Überhaupt nicht niedlich dagegen: der Feuereifer, mit dem der von Ford USA zugekaufte Sechszylinder aus der Cyclone-Familie die Arbeit in der Zündfolge 1-4-2-5-3-6 aufnimmt. Durch die beiden Endrohre sprotzend, schüttelt er sich kurz frei und dient sich über das Gaspedal unmittelbar als des Fahrers bester Freund an. Selbst der Morgan Plus V8 wirkt weniger gierig, schiebt stattdessen einen wohlgenährten Drehmoment-Bauch vor sich her.

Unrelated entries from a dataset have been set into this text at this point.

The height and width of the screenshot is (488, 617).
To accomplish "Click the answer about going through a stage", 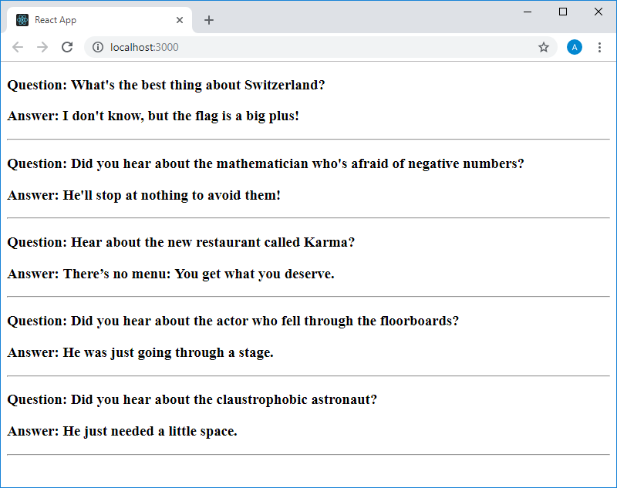I will coord(140,352).
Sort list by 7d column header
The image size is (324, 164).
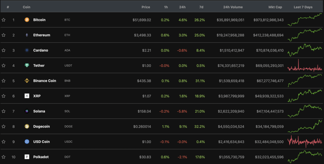pyautogui.click(x=202, y=7)
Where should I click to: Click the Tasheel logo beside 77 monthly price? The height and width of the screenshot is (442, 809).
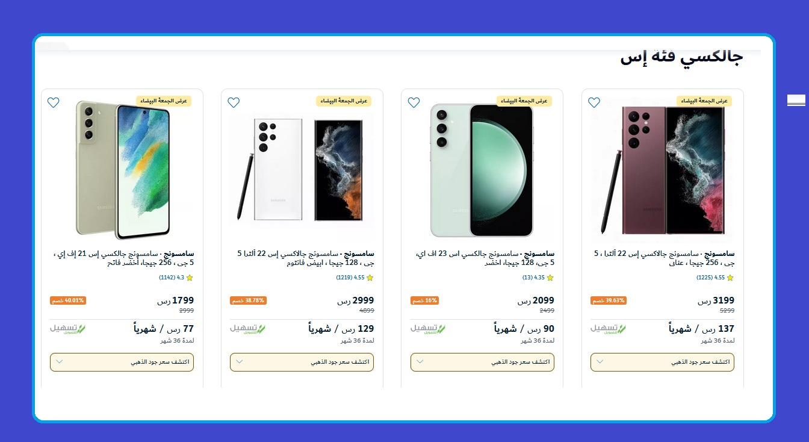(x=68, y=329)
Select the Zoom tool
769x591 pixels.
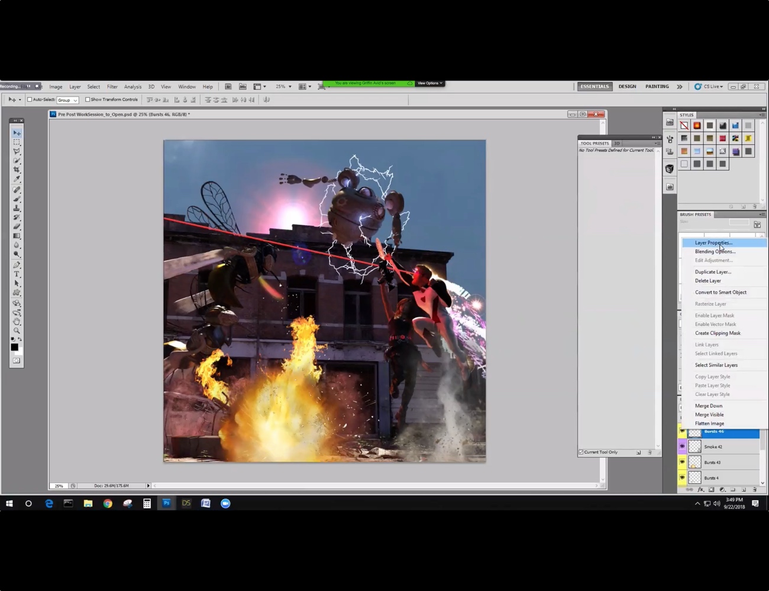click(16, 331)

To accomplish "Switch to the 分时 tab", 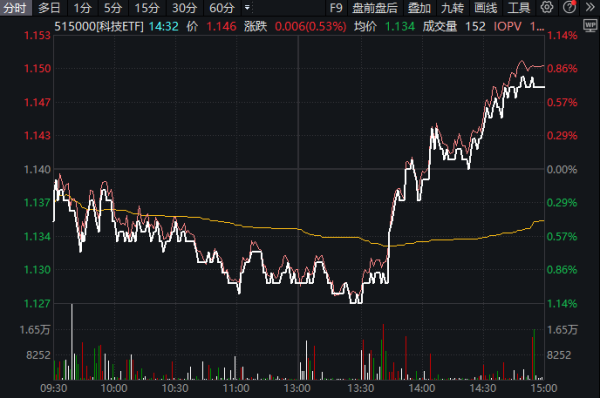I will (15, 8).
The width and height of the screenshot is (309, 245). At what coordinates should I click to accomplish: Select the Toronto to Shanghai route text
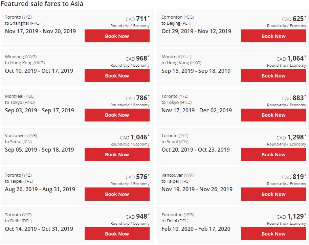23,20
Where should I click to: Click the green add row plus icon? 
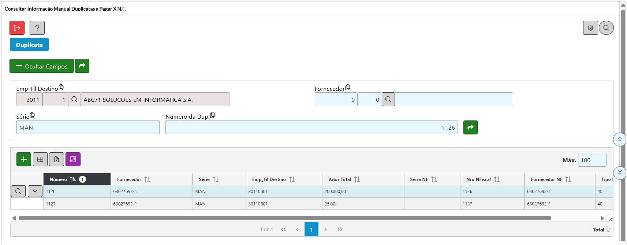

Im Morgan Roadster V6 muss der Fahrer zunächst die Kupplung, seltsam lätschig wie ein Einweck-Gummi, auf seine Zehenspitzen abstimmen.

Morgan Plus 8 freundlicher, Roadster V6 ist Haudegen

Die nächste Übung gelingt jedoch deutlich leichter: hemmungsloses Ausdrehen bis kurz vor 7.000/min und – zack – den nächsten Gang auf kurzem Weg einrasten. Unter den rauschenden Fahrtwind und die knarzende Holzkonstruktion mischt sich gieriges Ansaugschnorcheln von vorne sowie enthusiastisches Trompeten aus dem Heck. Natürlich traut Morgan dem Sechszylinder weit weniger übermütige Fahrleistungen als dem Morgan Plus 8 zu, doch wer über 5,5 Sekunden für den Sprint von null auf 100 km/h mault, beschwert sich vermutlich auch, dass er nur von Rihanna und nicht von Beyoncé aufs Hotelzimmer mitgenommen wurde.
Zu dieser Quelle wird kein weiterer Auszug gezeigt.